Aagaard’s work finds that placental samples of 320 infants actually most closely resembled the milieu of microbes found in the human mouth—not that of the human gut, stool or vagina. So how would those microbes get there? The authors hypothesize that the microbiota from a mother-to-be’s mouth travels by blood into the placenta, upending an earlier theory that suggests microbes in the placenta and amniotic cavity originate in the vagina. “There are lots of clues to biology and development to be unfolded from little nooks and crannies that we haven’t looked at yet, and the placenta certainly has many of those,” Aagaard says. “The biology of pregnancy is certainly important if we are going to understand the health of the next generation,” she adds.
 
Although prior work has suggested a mother’s periodontal disease may lead to health problems in infants, efforts to treat pregnant women’s gum disease has not reduced premature births.
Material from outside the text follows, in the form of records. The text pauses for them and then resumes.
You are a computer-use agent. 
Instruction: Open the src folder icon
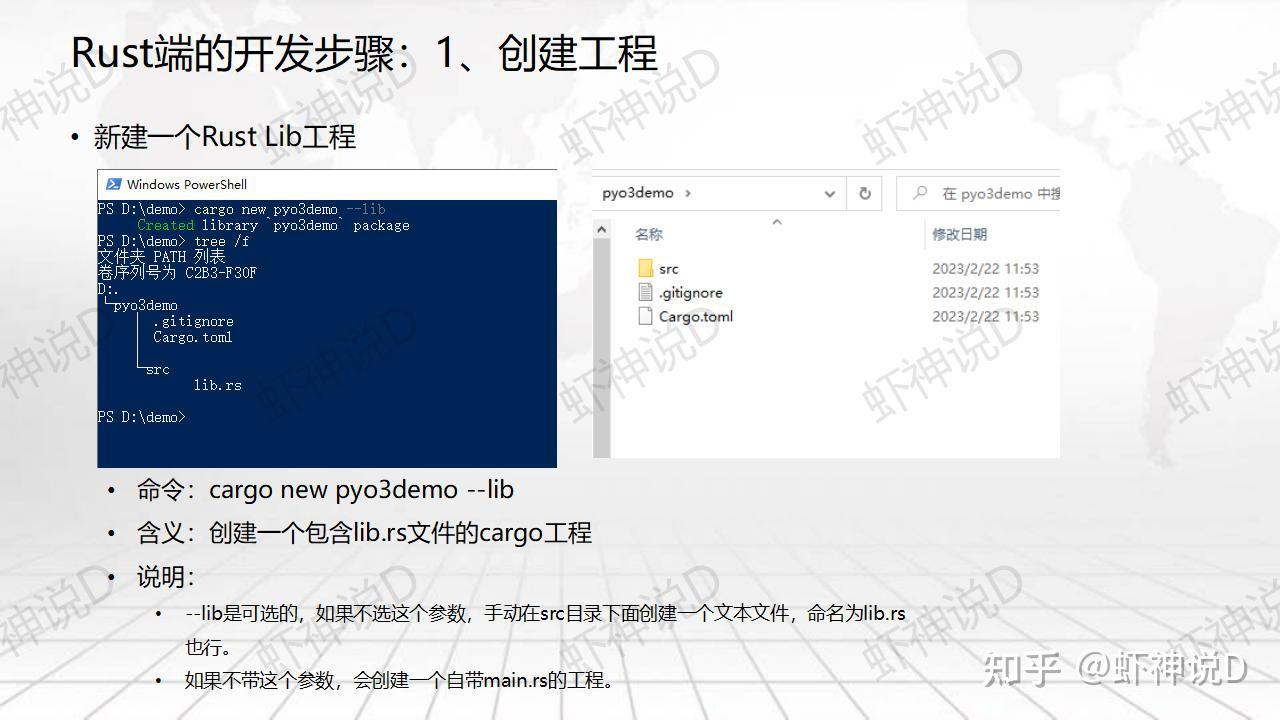click(x=644, y=268)
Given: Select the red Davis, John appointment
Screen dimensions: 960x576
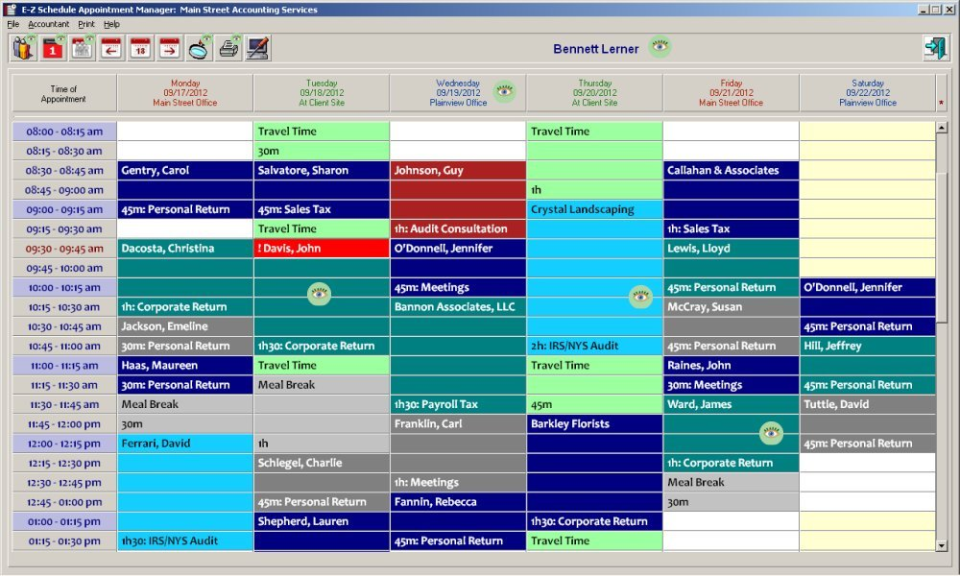Looking at the screenshot, I should pos(320,247).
Aagaard says her new research helps elucidate why such interventions did not work. “Even in the first or second trimester [the microbiome] is already well established,” she says. When it comes to dental care for women before pregnancy, “You would really want to be thinking about primary prevention, not secondary treatment,” she says, noting that oral health should be part of standard treatment for women before pregnancy.
 
In addition to drawing links to maternal oral microbes, this study also catalogued complex ecosystem differences between the placental microbiome of infants born slightly prematurely—around 34 to 37 weeks—and infants born at term. (Preterm births around this time are more common than early births at, say, 27 weeks). “We don’t know if [the differences] trigger preterm births but we do know they are associated with, and are a good predictor of preterm birth,” Aagaard says.
 
Differences included a higher prevalence of microbes that typically keep yeast in check among the preterm infants. Across the board, the work found that the single most prevalent microbe in the placentas was Escherichia coli—a bacterium strongly associated with sepsis in premature infants. “The metagenomic survey alone can describe the microbial communities present, but clinical context and advanced inference analyses will be required to understand the factors that affect community composition,” the authors noted.
 
Urinary tract infections early in pregnancy, too, may alter the placental microbiome, the study suggests. It found a difference in microbiome composition among women who had those infections versus those who did not but the study did not answer if the infection itself or the antibiotics used to treat it may have caused the variance. Moreover, it remains unclear how that microbiome change may have impacted fetal health or preterm birth.
 
Another interesting finding is that regardless of whether infants were born via cesarean section or descended through the birth canal (and passed through the gauntlet of accompanying bacteria), the composition of the placental microbiome appeared to be roughly the same in this analysis, indicating mode of delivery, at least for the placenta, does not alter its microbial community. The finding does not answer how that birth method impacts an actual infant, because a baby would typically swallow amniotic fluid and microbes along the birth canal during delivery. 
 
With the new profile of the placental microbiome, “we do not know what is cause and effect here. That will take a much longer ongoing longtitudinal samples to answer,” Aagaard says. Next up, her team plans to delve further into answering questions including how cesarean section versus natural birth influences infants’ microbiomes.